Un tribunal sud-coréen a récemment prononcé une peine de cinq ans de prison contre l'ancien président Yoon Suk Yeol, le condamnant pour obstruction à la justice et abus de pouvoir. Cette décision survient un an après une tentative de coup contre le Parlement, événement qui a provoqué une vaste crise politique dans le pays. Bien que la peine infligée soit inférieure à la demande initiale du parquet qui réclamaient dix ans d'emprisonnement, elle témoigne de la gravité des accusations portées contre lui.
L’ancien président, âgé de 65 ans, fait face à un total de sept autres procès.
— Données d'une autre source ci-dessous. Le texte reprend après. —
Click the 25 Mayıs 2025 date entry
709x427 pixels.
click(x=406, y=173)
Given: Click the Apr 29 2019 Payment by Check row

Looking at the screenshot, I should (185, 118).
Le plus notable concerne une accusation d'insurrection, qui pourrait le conduire à la peine de mort, une sanction encore en vigueur en Corée du Sud, bien qu'aucune exécution n'ait eu lieu depuis 1997. Le verdict dans cette affaire est attendu le 19 février prochain.
Le jugement rendu par le tribunal central de Séoul s'inscrit dans un contexte de rejet massif de sa tentative d'instaurer la loi martiale en décembre 2024. Le tribunal a déclaré que Yoon avait non seulement manqué à ses obligations constitutionnelles, mais avait également tenté d'exclure des membres du gouvernement d'une réunion essentielle sur cette loi, tout en empêchant les enquêtes contre lui.
Dans un contexte où les tensions politiques sont palpables, un analyste politique a déclaré à France 24 que "cette condamnation pourrait marquer un tournant dans la politique sud-coréenne, rappelant à tous les dirigeants que le respect de la loi est primordial". De plus, après sa destitution par la Cour constitutionnelle, la Corée du Sud a été plongée dans une instabilité politique exacerbée par des mois de manifestations.
Yoon avait justifié l’instauration de la loi martiale par la nécessité de protéger le pays face à des menaces extérieures, notamment celles des "forces communistes nord-coréennes". Cependant, il a fait marche arrière sous la pression, ce qui a ensuite conduit à sa destitution.
Cet enchevêtrement judiciaire ne marque pas seulement la fin de sa présidence, mais alimente aussi des questions sur l’avenir politique des anciens dirigeants sud-coréens, souvent marqués par des scandales et des controverses. Alors que Yoon a sept jours pour faire appel de cette décision, le climat politique doit être surveillé de près, comme l'indiquent plusieurs experts.